Coronary CT angiography shows significantly greater increase in noncalcified plaque volume among older men who use testosterone gel.
Coronary CT angiography (CCTA) shows older men who use testosterone gel have a significantly greater increase in coronary artery noncalcified plaque volume, according to a study published in the Journal of the American Medical Association.
Researchers from nine states in the U.S. undertook a double-blinded, placebo-controlled trial to determine if testosterone use among older men slowed progression of noncalcified coronary artery plaque volume or increased cardiovascular risk.

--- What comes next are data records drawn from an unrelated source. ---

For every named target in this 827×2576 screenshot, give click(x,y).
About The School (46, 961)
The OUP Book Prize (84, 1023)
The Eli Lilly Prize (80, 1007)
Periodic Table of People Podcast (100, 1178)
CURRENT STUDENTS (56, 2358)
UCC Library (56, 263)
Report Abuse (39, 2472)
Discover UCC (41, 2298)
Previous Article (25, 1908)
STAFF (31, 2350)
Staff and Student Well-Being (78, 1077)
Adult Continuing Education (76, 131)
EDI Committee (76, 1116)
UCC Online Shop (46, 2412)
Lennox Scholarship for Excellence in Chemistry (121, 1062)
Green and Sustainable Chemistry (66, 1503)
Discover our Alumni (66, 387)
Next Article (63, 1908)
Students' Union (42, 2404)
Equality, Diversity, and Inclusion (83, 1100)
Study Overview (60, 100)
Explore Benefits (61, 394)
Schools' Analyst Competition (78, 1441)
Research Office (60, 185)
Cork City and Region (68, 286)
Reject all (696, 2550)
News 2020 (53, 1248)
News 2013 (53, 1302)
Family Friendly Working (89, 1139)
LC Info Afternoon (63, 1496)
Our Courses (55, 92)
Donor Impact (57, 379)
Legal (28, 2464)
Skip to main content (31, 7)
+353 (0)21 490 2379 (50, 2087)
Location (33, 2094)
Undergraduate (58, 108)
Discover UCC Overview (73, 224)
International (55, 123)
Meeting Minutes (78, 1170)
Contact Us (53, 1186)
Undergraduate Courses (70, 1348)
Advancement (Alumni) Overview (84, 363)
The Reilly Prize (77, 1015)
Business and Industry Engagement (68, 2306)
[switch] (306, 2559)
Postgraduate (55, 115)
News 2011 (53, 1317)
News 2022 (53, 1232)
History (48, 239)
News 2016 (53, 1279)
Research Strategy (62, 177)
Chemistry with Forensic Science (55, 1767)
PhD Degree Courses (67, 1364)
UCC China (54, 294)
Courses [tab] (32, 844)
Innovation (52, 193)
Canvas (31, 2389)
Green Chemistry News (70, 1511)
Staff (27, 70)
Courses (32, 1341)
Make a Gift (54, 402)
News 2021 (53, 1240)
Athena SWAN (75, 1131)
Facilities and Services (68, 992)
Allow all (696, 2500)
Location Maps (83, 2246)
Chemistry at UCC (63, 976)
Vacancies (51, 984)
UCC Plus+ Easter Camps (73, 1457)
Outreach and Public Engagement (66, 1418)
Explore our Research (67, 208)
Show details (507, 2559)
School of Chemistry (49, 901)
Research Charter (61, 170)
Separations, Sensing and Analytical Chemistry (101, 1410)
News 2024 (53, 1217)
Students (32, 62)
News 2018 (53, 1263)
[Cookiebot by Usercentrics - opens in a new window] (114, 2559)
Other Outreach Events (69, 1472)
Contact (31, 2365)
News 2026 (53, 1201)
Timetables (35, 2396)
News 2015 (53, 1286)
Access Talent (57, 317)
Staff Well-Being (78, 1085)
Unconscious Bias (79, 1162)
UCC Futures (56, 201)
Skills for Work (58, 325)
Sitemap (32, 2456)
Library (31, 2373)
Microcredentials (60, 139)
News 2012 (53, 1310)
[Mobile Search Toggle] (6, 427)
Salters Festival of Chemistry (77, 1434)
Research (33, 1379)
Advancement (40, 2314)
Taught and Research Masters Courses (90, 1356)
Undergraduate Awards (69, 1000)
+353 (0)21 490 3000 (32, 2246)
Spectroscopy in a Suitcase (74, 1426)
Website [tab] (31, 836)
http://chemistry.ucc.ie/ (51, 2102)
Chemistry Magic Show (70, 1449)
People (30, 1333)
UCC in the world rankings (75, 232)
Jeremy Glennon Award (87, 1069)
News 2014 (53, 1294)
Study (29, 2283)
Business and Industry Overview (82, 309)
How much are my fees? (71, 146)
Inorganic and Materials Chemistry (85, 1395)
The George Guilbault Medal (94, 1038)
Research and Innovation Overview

A total of 138 men completed the study out of 170 who enrolled. The men were aged 65 or older with an average of two serum testosterone levels lower than 275 ng/dL and had symptoms suggestive of hypogonadism. The subjects received testosterone gel dose adjusted to maintain the testosterone level in the normal range for young men (73 subjects), or placebo gel for 12 months (65 subjects).
The primary outcome was noncalcified coronary artery plaque volume, as determined by CCTA, and secondary outcomes included total coronary artery plaque volume and coronary artery calcium score (range of 0 to more than 400 Agatston units, with higher values indicating more severe atherosclerosis). At baseline, 70 men (50.7%) were found to have a coronary artery calcification score higher than 300 Agatston units, reflecting severe atherosclerosis.
Coronary CT angiogram results showed testosterone treatment compared with placebo was associated with a significantly greater increase in noncalcified plaque volume from baseline to 12 months, from median values of 204 mm3 to 232 mm3 versus 317 mm3 to 325 mm3, respectively, with an estimated difference of 41 mm3. For the secondary outcomes, the median total plaque volume increased from baseline to 12 months from 272 mm3 to 318 mm3 in the testosterone group versus from 499 mm3 to 541 mm3 in the placebo group, with an estimated difference of 47 mm3. The median coronary artery calcification score changed from 255 to 244 Agatston units in the testosterone group versus 494 to 503 Agatston units in the placebo group, with an estimated difference of −27 Agatston unit. No major adverse cardiovascular events occurred in either group.
The researchers concluded that older men with symptomatic hypogonadism who undergo treatment with testosterone gel for one year have a significantly greater increase in coronary artery noncalcified plaque volume. “Larger studies are needed to understand the clinical implications of this finding,” they wrote.